Salil Parekh, Chief Executive Officer, Infosys, said, "Matei Zaharia's contributions have helped define how organizations work with data and AI today. His systems are widely used across industries and have enabled teams to build, deploy and scale AI applications more effectively. Infosys is proud to support the ACM Prize in Computing since its origination in 2007."
Biographical Background
Matei Zaharia is an Associate Professor of EECS at the University of California, Berkeley, and a Cofounder and CTO of Databricks. He started the Apache Spark open-source project during his PhD at UC Berkeley in 2009, and has worked broadly on other widely used data and AI software, including Delta Lake, MLflow, Dolly and ColBERT. He currently works on a variety of research projects in cloud computing, database management, AI and information retrieval. Zaharia's honors include the 2014 ACM Doctoral Dissertation Award, an NSF CAREER Award, the SIGOPS Mark Weiser Award, and the US Presidential Early Career Award for Scientists and Engineers (PECASE).
Zaharia will be formally presented with the ACM Prize in Computing at ACM's annual Awards Banquet, which will be held on Saturday, June 13 at The Palace Hotel in San Francisco.
The ACM Prize in Computing recognizes an early- to mid-career fundamental innovative contribution in computing that, through its depth, impact and broad implications, exemplifies the greatest achievements in the discipline. The award carries a prize of $250,000. Financial support is provided by an endowment from Infosys Ltd. The ACM Prize in Computing was previously known as the ACM-Infosys Foundation Award in the Computing Sciences from 2007 through 2015. ACM Prize recipients are invited to participate in the Heidelberg Laureate Forum, an annual networking event that brings together young researchers from around the world with recipients of the ACM A.M. Turing Award, the Abel Prize, the Fields Medal, and the IMU Abacus Medal.

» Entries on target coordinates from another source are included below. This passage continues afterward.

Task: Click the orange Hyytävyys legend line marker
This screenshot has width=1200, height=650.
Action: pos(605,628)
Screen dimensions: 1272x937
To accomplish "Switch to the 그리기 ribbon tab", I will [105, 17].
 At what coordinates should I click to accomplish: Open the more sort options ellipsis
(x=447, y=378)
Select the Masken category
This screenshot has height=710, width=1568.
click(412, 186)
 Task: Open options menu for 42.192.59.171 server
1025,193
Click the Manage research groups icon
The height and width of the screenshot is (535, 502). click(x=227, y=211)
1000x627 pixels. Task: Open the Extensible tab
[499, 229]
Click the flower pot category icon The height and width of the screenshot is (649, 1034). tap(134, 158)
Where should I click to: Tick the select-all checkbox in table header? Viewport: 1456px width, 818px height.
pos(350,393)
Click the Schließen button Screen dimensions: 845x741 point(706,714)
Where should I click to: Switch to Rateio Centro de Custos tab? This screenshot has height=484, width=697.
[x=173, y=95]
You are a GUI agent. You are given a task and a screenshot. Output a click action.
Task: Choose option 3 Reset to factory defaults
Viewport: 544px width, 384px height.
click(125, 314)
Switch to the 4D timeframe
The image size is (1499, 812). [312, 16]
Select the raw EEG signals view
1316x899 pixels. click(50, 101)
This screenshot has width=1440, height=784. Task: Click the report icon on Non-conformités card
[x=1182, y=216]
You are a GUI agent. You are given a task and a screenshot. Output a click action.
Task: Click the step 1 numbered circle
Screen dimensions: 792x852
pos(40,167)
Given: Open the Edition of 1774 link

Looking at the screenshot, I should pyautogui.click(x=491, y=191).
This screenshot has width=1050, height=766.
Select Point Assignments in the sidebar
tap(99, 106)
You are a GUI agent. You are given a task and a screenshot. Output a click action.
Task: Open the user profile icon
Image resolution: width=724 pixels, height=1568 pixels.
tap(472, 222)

ACM, the Association for Computing Machinery, is the world's largest educational and scientific computing society, uniting educators, researchers, and professionals to inspire dialogue, share resources, and address the field's challenges. ACM strengthens the computing profession's collective voice through strong leadership, promotion of the highest standards, and recognition of technical excellence. ACM supports the professional growth of its members by providing opportunities for life-long learning, career development, and professional networking.